Finalement, la devise de Taché s’inscrit sur les plaques d’immatriculation en 1978, remplaçant ainsi le slogan “La Belle province”. En parallèle avec l’élection du Parti québécois deux ans plus tôt, Alain y voit un fort clin d’œil nationaliste. En effet, à l’époque certains prétendaient que l’utilisation du mot “province” faisait trop référence à la notion de colonie.
À la question “Pourquoi autant de mystère autour de cette devise?”, le généreux historien nous répond:
“C’est une explication polymorphe, car il y a un réinvestissement de la signification d’une personne à l’autre. On parle de cette devise dès la fin du 19e siècle, mais on ne l’inscrit seulement qu’en 1978.”
Ainsi, avant que "Je me souviens" ne soit officiellement associé au Québec, les décennies écoulées ont permis à plusieurs rumeurs et légendes de faire leur place dans les esprits.

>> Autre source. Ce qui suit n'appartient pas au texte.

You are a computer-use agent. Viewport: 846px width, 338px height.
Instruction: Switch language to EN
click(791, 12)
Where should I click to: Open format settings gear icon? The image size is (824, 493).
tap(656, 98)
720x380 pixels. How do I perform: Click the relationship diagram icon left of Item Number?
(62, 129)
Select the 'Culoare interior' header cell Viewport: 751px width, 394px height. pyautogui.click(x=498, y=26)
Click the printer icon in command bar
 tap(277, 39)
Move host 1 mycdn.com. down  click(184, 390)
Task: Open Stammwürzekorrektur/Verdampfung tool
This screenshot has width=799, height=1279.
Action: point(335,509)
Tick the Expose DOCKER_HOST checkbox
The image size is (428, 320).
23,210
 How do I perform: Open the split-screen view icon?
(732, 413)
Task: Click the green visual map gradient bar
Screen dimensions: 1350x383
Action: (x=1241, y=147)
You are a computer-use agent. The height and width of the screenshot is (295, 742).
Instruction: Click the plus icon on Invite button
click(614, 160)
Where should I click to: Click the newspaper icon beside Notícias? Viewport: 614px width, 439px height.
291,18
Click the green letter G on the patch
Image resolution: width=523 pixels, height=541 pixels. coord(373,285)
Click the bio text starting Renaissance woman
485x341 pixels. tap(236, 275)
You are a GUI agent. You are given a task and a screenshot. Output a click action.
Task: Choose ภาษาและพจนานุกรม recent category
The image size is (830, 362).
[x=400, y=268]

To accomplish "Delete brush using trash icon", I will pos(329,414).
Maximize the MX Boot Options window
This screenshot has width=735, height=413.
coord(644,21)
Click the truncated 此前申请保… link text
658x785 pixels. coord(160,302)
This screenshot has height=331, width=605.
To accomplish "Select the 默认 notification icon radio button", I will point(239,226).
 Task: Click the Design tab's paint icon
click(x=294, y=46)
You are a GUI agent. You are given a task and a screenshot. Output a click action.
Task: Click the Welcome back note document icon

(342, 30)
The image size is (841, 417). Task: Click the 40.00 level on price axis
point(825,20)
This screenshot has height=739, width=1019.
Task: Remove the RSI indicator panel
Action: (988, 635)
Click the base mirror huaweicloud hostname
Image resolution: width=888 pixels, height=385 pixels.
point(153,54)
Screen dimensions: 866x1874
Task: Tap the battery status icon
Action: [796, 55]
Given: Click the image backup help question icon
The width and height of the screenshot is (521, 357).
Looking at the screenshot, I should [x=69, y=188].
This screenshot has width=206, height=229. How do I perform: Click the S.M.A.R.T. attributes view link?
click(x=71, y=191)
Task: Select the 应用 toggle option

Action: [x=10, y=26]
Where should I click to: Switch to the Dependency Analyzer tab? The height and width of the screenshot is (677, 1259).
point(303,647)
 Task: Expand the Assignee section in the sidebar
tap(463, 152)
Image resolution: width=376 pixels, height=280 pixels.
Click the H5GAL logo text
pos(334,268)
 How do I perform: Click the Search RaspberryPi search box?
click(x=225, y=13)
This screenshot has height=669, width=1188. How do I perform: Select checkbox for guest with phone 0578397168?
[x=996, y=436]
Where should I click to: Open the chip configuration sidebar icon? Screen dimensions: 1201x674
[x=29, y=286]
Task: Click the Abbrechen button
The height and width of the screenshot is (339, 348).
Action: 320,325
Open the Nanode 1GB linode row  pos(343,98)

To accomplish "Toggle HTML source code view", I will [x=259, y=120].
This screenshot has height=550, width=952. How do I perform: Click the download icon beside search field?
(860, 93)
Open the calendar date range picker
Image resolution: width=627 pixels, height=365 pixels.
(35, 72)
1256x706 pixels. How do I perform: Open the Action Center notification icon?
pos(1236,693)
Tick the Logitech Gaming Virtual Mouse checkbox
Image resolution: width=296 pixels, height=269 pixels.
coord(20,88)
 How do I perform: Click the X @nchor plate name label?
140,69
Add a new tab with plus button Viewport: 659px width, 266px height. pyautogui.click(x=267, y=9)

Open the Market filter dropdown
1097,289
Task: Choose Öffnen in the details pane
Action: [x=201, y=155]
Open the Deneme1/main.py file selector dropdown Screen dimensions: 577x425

Taché n'est plus là pour se justifier, alors chacun peut se permettre d'interpréter la volonté initiale comme bon lui semble, en fonction de ses perspectives, souvent collatérales à son époque.
Bref, avec le temps, on se souvient bien de ce qu’on veut se souvenir!
Il poursuit:
“C’est un concept enveloppant, comme du tissu! Ta mémoire et ton intention s’approprient une signification plus personnelle.”
Parlant de tissu, Alain, crois-tu que les textiles ont le pouvoir du souvenir?
“Affirmatif! Le wampum, par exemple, est un vêtement autochtone devenu objet d’échange. Aujourd’hui c’est un témoin de l’apport autochtone collectif. Même chose pour certains tapis, objets de tissu qui font souvent écho à une époque spécifique.”
D’accord pour le collectif, mais sur une note plus personnelle, toi Alain, as-tu un souvenir textile à nous confier? Une étincelle passe furtivement dans son regard lorsqu’il se remémore ce veston qu’il aimait porter au cégep et le costume trois-pièces d’un autre âge qu’il arborait à son mariage, cadeau de son beau-père et acheté sur la rue Saint-Vallier. Génial! De la matière première pour un projet futur?
“Non, je n’ai pas gardé ça. Je suis plus du genre bibliothèque.”
Une fille s’essaye!
La fin de semaine s’achève et il est temps de revenir au moment présent. Je quitte la ville pour rejoindre le village qui veille sur mon fils. J’ai hâte de lui raconter nos souvenirs et d’embrasser les siens.
“Ce qui est intéressant pour un historien, c’est le passage du temps et la capacité de se réinventer et de réinvestir le passé pour répondre aux enjeux d’aujourd’hui”, conclut Alain. “Il faut construire sur son héritage et non pas en porter le poids. La mémoire, pour être efficace, ne devrait pas être contraignante.”
Avant de terminer, il nous confie cette dernière phrase:
“Regarder le passé, c’est ouvrir les possibles vers l’avenir.”